■ Complete the following ■
1) Translate this sentence from the forum thread into Spanish: "They are making it much more difficult now to claim."
2) Reproduce everything in the forum thread from "Hi I've been" down to "in same position?", with no changes.

# under 16 and dla



## ordie71 (Jan 18, 2014)

Hi I've been receiving dla(disability living allowance)for 7yrs for my son,he's now reached 14 and they have decided I'm not entitled to it.personally I think this is unfair as reaching puberty things gave changes a lot for the worse.I have already appealed and they have not changed their mind..is anyone else in same position?


----------



## Northerner (Jan 18, 2014)

Hi ordie71, welcome to the forum  I don't personally have experience of your situation, but I will move this to the parents section where those who have will be able to help.


----------



## Redkite (Jan 18, 2014)

Hi, when you say you've appealed, do you mean you "asked them to look at the claim again"?  Or asked to go to the appeals tribunal?  If you haven't yet done so, I would recommend going to tribunal.  Ask the DWP to give you their Statement of Reasons for refusing your son's claim, and then provide evidence showing their reasons to be untrue.  The DWP guidelines that they are now using are that a child aged 12 on injections or aged 14 on a pump should need no more care or supervision than any other child of that age who does not have diabetes.  If you can show that your child DOES in fact need more care and supervision, you should be able to get his DLA reinstated.  Good luck!


----------



## WorriedMum (Jan 22, 2014)

*Dla*

Hello
My son was getting middle band DLA up until he was 18 last year and we took it to the tribunal stage (after failing 2appeals) and we won but it was reduced to lowest band. We were happy but it is so unfair because it is a non-stop struggle and I was getting carers allowance which was around ?65 a week and he was getting about ?60 a week.
They are making it much more difficult now to claim.

You must take it further.


----------

■ Supplied records ■
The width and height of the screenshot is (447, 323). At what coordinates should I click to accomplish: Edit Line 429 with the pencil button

* * *

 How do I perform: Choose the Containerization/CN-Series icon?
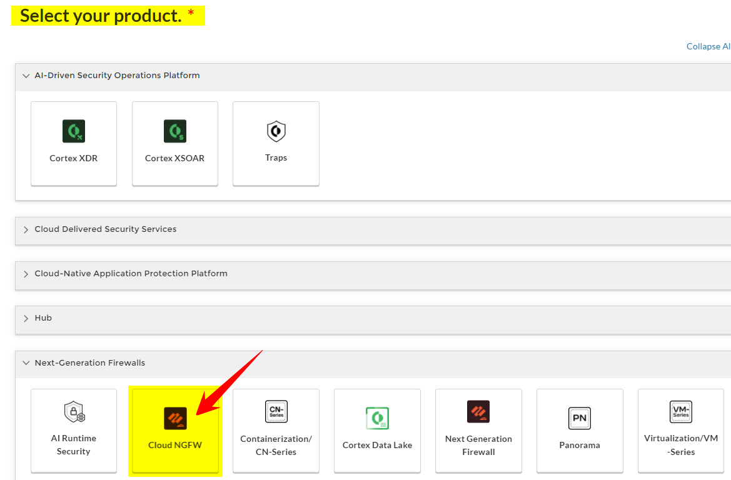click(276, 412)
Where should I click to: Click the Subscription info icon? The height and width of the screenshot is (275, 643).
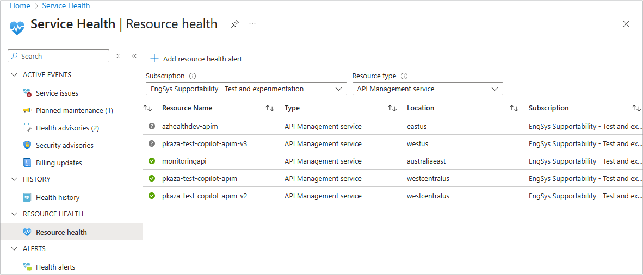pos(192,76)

■ Results ■
1) Ahora están haciendo que sea mucho más difícil solicitarla.

2)
Hi I've been receiving dla(disability living allowance)for 7yrs for my son,he's now reached 14 and they have decided I'm not entitled to it.personally I think this is unfair as reaching puberty things gave changes a lot for the worse.I have already appealed and they have not changed their mind..is anyone else in same position?